Work instructions. For every line in the records below that holds "each", make a copy.

Data.
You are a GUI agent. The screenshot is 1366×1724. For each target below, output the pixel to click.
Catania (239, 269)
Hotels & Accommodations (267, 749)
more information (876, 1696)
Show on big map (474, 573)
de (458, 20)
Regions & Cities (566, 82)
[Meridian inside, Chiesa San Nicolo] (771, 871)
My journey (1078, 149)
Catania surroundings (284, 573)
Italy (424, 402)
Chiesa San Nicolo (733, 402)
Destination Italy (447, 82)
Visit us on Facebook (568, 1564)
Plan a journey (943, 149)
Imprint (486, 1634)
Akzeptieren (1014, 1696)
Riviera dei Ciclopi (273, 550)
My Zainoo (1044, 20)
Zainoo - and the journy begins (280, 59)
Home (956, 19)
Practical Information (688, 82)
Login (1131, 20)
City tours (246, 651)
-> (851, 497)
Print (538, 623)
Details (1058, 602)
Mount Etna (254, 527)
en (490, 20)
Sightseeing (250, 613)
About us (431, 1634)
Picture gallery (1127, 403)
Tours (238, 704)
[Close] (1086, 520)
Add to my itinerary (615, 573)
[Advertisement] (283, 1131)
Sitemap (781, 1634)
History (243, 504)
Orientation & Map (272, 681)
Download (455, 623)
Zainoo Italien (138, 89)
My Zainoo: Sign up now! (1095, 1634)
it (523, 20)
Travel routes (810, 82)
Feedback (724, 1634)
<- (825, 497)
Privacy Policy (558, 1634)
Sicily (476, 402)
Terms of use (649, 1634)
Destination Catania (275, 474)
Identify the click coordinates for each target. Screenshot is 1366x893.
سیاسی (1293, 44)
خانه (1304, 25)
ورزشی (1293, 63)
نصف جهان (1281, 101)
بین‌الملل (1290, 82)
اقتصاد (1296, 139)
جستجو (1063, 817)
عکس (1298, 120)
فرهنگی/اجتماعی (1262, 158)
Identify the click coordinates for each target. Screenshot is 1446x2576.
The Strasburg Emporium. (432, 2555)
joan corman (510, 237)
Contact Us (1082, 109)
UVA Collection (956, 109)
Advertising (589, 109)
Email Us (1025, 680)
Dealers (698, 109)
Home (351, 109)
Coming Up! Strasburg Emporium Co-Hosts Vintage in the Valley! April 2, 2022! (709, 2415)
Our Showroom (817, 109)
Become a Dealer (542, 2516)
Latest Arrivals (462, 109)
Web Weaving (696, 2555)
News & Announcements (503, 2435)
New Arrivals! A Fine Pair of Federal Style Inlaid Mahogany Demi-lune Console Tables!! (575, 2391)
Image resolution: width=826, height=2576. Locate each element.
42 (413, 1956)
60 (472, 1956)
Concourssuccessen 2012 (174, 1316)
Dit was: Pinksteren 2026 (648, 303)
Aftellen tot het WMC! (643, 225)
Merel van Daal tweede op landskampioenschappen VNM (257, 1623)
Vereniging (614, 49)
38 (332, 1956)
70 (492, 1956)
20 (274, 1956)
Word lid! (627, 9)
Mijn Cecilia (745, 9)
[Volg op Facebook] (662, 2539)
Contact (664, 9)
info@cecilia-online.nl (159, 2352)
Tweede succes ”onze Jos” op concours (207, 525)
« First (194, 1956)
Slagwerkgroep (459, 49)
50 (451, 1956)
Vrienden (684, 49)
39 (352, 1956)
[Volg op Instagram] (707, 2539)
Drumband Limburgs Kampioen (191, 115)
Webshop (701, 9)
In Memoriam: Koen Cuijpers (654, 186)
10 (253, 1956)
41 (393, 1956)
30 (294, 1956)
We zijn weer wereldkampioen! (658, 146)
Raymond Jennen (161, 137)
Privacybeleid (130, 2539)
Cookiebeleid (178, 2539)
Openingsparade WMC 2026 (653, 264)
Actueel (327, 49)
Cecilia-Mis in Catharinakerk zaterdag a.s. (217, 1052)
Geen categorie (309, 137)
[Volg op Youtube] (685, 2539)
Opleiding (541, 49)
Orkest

Answer.
You are a GUI agent. The screenshot is 1366×1724. For each target below, output the pixel to click.
Identify the click coordinates for each target. Screenshot is 1366x893.
Identify the click coordinates for each target. Screenshot is 1446x2576.
Image resolution: width=826, height=2576. Locate each element.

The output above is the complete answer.